Dear Qui Talks,
My family and everything around it has been stressing me out since I’ve returned to NY. I thought I was going to come home and relax after having a stressful year and a half in California. However, I was hugely mistaken.
Since returning, I have been pulled in every direction. My sister’s wedding, my mother asking me to do a million things that have not been done since I left and my younger sister constantly needing me to assist her with everything has been causing me to lose my mind. Let’s not forget about my niece, she too has not left my side since I’ve been home. I feel like I have adopted her.
I recently had a mental break because I have been extremely exhausted and pulled thin. I am in a huge financial crisis, everyone thinks that my life in California has been so glamorous but they do not know half the trials I’ve faced. I feel like my company is still stagnant. I haven’t had time to see anyone since I’ve been home and they all have been getting annoyed with me. Also, I haven’t been posting on my site at the designated time, and every time I say no to doing something for someone they get mad.

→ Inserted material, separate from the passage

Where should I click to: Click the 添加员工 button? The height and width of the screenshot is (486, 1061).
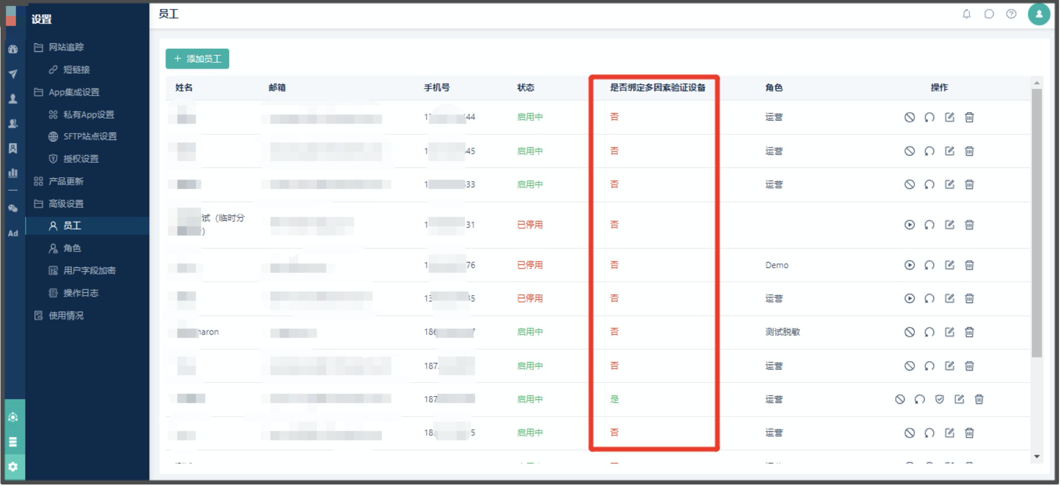tap(197, 59)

I called one of my best friends and told her I needed to escape. She instantly came to my rescue and we went for a drive. While driving around my town and venting, I started to cry. My friend explained to me that my family has been missing me for over a year and just wants to spend as much time with me because I am leaving again. Plus they are not sure the next time they may see me since the last time was longer than expected. My family is not the affectionate type to tell me they’ve missed me. They would rather just ask me to keep doing things with them just so we can spend time together.

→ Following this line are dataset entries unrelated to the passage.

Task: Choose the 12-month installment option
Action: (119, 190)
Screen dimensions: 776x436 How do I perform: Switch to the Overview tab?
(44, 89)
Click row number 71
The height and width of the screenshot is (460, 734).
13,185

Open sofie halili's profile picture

One thing I did not realize was the time frame on how long I’ve been gone. A lot can happen in a year and a half. I have just been caught up with everything I have gone through in California that the time seemed really short. After having that convo with my best friend, I returned home with more strength and a clearer mind to help myself, family, and Qui Talks.
I have been telling my niece to zoom out and see the bigger picture, but I have been failing to do so. I have been caught up in my own problems, that I haven’t seen that my family really miss and needs me. Now I am moving with a new light on things and accomplishing more while also making time for myself. All of this is just exercise to prepare me for the next level in my life. How do I plan on being a conglomerate but can’t simply handle my misfortunes and running my life?
Talkers, how many of you have felt stretched thin or overwhelmed by family and friends. Have you examined to see what the real issue may be?